OLMASI GEREKTİĞİ GİBİ BİR MARŞ

İlker Kömürcü’nün Yüzüncü Yıl Marşı ise hem bestesi hem düzenlemesi hem de icrası ile anıtsal bir duruş sergiliyor.

Bu konuyu biraz açalım: Milli günler için bestelenen marşlarda aranan ilk özellik kolayca söylenebilmesi değil kalıcı olması, zaman meydana okuyabilmesidir. Bundan dolayı marş yazarının önünde son derece zorlu bir iş belirir: Hem klasik müziğin en keskin, en gelenekçi kurallarının içinde kalmalı hem de bestenin içine arzu edilen duyguyu, coşkuyu, heyecanı yerleştirmelidir. Estetik anlamda ise hem dengeli bir güzelliğe sahip olmalı hem de görkemli olmalıdır. İşte, Kömürcü’nün bestesi, tüm bu özellikleri taşıdığı için anıtsal beste unvanını hak ediyor.

MARŞ KOLAY MI SÖYLENMELİ?

Yeri gelmişken bir yanılgıyı da düzeltelim. Marşların “kolay söylenebilmesi, halkın ağzına pelesenk olması” bir başarı kriteri gibi sunuluyor. Bu kriter, pop şarkıları, seçim kampanyası melodileri için geçerlidir. Milli marşlar içinse tam tersi söz konusudur. Marş, görkemli, anıtsal ve yüzyıllara meydan okuyacak denli kalıcı olmalıdır. Hızla kabul görüp terennüm edilmeye başlanan bestelerin ömür de o kadar kısa olur.

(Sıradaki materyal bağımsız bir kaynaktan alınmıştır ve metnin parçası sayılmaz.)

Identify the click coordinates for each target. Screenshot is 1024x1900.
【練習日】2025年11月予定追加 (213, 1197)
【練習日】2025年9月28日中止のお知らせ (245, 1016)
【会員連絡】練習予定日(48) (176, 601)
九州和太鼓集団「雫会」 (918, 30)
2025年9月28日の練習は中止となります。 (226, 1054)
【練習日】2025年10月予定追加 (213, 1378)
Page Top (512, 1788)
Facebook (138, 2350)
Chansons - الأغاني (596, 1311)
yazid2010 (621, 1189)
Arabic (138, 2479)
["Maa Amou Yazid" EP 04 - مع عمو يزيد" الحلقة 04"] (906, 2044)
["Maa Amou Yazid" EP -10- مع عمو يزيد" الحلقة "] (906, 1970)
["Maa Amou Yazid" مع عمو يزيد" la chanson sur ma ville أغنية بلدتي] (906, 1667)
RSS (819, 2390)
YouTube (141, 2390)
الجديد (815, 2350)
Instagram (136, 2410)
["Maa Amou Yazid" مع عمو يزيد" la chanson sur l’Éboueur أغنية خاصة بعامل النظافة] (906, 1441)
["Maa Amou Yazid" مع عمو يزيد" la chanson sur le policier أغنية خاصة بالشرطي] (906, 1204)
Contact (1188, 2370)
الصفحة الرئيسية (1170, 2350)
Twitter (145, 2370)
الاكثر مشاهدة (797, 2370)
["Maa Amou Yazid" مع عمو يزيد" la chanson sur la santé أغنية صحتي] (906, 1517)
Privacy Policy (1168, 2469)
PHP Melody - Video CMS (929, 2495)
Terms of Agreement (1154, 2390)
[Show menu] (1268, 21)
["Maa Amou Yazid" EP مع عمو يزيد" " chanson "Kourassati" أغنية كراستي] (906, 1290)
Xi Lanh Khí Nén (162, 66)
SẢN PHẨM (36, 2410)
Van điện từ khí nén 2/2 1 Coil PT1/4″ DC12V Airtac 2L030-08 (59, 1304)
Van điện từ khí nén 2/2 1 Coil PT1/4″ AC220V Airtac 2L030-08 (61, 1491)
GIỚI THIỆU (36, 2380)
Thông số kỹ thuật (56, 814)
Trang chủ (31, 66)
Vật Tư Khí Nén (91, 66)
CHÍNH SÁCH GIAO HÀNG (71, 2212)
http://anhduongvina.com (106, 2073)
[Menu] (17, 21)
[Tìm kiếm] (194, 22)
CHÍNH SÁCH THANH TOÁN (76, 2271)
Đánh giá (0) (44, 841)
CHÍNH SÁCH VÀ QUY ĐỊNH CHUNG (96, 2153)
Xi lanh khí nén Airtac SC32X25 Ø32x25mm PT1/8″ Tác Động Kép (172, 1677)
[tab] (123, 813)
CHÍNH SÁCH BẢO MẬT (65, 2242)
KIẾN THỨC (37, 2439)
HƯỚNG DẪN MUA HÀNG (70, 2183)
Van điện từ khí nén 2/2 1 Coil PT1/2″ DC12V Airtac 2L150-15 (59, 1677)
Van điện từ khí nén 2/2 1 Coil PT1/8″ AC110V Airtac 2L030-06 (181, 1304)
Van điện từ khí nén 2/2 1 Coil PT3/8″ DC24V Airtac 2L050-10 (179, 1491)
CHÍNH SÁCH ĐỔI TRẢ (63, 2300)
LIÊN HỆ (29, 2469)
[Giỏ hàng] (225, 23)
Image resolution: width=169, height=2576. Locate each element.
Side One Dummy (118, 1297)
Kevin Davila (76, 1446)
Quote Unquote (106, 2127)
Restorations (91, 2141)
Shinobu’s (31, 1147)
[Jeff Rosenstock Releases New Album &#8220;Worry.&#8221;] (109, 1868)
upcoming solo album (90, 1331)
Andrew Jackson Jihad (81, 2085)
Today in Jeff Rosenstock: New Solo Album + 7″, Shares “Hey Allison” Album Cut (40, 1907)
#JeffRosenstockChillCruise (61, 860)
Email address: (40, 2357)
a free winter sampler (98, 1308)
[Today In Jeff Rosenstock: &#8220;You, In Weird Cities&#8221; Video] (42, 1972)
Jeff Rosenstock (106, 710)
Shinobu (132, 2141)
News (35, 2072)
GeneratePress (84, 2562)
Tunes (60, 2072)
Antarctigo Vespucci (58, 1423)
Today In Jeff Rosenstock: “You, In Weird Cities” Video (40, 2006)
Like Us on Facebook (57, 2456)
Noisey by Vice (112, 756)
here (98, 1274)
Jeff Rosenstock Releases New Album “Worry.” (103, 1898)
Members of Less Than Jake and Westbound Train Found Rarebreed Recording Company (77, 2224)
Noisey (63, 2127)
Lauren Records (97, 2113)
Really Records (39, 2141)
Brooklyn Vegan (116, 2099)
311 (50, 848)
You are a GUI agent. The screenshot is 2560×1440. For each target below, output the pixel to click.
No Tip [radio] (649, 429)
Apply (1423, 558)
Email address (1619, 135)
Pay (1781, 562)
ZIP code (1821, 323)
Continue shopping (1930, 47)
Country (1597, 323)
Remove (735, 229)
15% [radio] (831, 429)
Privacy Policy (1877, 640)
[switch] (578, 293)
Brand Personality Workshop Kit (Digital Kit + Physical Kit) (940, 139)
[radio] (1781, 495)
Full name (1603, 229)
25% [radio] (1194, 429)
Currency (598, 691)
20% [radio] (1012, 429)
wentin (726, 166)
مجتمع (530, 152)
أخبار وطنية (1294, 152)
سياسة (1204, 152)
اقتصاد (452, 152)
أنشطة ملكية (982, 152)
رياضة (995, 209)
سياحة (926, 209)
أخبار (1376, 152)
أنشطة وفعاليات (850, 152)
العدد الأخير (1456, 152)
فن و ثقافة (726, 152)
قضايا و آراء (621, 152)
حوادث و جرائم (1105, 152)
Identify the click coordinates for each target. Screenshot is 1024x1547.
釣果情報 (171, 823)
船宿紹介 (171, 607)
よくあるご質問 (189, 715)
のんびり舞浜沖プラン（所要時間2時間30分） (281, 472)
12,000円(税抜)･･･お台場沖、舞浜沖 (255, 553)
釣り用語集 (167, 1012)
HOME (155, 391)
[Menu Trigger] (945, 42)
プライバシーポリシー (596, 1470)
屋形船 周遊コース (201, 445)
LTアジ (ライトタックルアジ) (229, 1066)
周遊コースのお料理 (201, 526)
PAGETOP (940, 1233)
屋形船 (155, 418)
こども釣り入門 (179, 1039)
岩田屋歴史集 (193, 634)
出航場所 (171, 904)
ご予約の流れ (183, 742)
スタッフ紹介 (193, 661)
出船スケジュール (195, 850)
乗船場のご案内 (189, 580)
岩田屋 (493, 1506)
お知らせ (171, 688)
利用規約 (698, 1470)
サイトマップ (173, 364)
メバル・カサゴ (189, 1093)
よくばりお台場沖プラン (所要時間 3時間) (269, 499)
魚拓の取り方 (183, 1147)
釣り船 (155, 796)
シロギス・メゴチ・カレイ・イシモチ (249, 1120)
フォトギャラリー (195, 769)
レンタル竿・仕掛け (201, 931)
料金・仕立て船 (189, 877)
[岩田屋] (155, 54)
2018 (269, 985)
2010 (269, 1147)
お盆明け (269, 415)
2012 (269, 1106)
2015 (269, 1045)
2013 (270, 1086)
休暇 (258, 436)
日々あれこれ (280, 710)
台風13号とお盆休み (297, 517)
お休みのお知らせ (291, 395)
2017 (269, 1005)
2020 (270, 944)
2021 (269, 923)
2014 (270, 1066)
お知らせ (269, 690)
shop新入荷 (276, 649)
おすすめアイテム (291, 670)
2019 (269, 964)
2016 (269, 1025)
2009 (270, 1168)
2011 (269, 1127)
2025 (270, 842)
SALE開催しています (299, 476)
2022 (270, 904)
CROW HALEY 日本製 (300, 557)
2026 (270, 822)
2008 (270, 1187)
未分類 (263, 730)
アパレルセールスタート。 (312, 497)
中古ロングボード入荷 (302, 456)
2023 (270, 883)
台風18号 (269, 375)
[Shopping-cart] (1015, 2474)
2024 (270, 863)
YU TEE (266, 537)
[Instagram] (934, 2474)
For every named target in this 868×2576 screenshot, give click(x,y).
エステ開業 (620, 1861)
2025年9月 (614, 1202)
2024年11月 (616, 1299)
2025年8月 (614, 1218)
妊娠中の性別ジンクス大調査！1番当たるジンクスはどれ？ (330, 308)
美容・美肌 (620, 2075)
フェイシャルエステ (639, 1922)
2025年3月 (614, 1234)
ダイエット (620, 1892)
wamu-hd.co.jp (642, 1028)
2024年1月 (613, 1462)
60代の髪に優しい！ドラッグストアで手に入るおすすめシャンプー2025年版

Peki öyleyse nasıl oluyor da zamana meydan okuyan marşlar aynı zamanda çokça çalınıp söyleniyor? Bunun sebebi, duygusu ile beraber uzun süre yaşayabilen bir marşın, zaman içinde kolay icra edilebilir varyantlarının çıkmasıdır. Zamana meydan okuyan beste, aynı zamanda toplumsal hafızaya yavaş yavaş yerleşen, çok fazla tekrar edildiği için de taşıdığı milli duyguyu yeniden üretilebilir kılan bestedir. Yıllar içinde çeşitli ortamlarda söylenebilecek farklı versiyonlarının çıkması doğaldır. Bu sayede sadece bestelendiği günün sosyolojisine değil, ulusun gelecek kuşaklarına da mal olur.

Youtube üzerinden her iki marşı da dinlemenizi ve yukarıda izah etmeye çalıştığım estetik kriterler ışığında karşılaştırmanızı öneririm. Bakalım siz ne diyeceksiniz?

Gelecek yazıda her iki marşı sözler açısından da kıyaslayacağız.